**WORK TO DO**
Reproduce the portion of the materials and processes notes between "Once you have" and "under a load.", inclusive.

-- START DOCUMENT SECTION --

What we learned in Materials and Processes

Stress-Srain curves are useful when trying to understand properties of certain metals and plastics. To calculate the curve of the Stress-Strain Curve, you must first find the Stress and Strain separately and divide the Stress by the Strain.

To calculate the stress, you divide the force acting on the object and divide that by the CSA (cross-sectional area)

To calculate the strain, you must divide the original length minus the final length by the original length

Once you have calculated both the Stress and the Strain, divide the Stress by the Strain

When trying to find CSA or force, you can set the Stress/Strain to the modulus of elasticity. The modulus of elasticity, or Young's modulus is a number that shows a materials resistance to deforming under a load.

In a stress-Strain Curve, there are different points on the curve that explain what is going on with the material. The Stress is plotted on the y-axis and the Strain is plotted on the x-axis. Before the curve reaches the Yield point, it is in the elastic phase. In this phase, if the force discontinues, the material will not be permanantley deformed

Once the force has acted on the material past the yield point, it movees into the plastic deformation stage. At this point, even if the force stops, the material will be permanentley deformed. Moving through the plastic deformation stage, the material gets to the UTS or the ultimate tensile strength point, which exhibits the point at which the material can not maintain a force greater than this point. After this point, the material enters the fracture point and begins to break.

There are 5 mechanincal properties of Metals. Strength: The ability to resist deformation under load

Hardness: The ability to resist deformation, penetration and scratching

Ductility: The ability to deform under load without breaking

Toughness: The ability to resist shock loading

Stiffness: not flexible; ability to resist bending

-- END DOCUMENT SECTION --
-- START INFORMATION SHOWN --

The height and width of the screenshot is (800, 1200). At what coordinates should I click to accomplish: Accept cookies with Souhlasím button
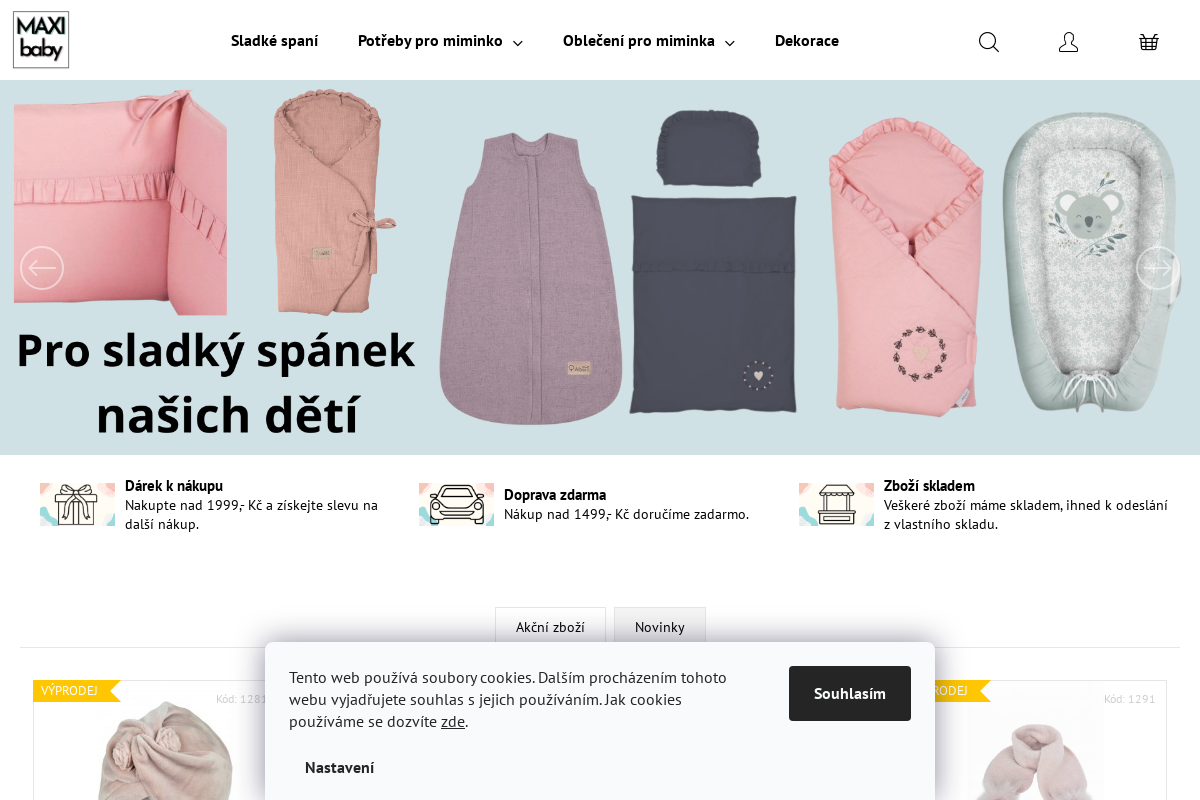[850, 693]

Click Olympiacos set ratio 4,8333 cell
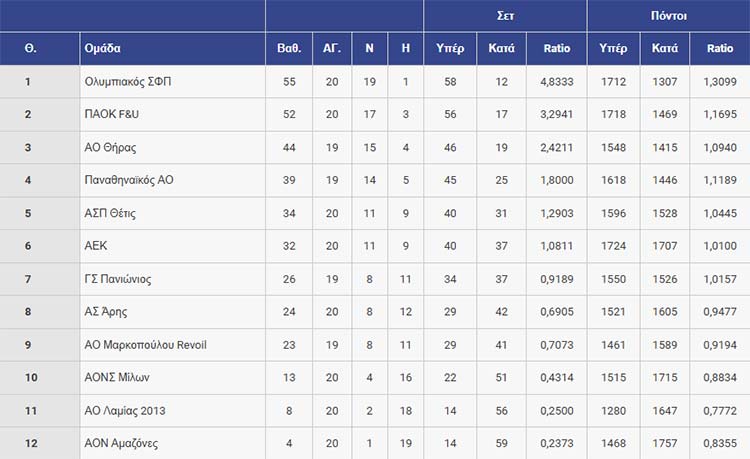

-- END INFORMATION SHOWN --

**WRITTEN SOLUTION**
Once you have calculated both the Stress and the Strain, divide the Stress by the Strain

When trying to find CSA or force, you can set the Stress/Strain to the modulus of elasticity. The modulus of elasticity, or Young's modulus is a number that shows a materials resistance to deforming under a load.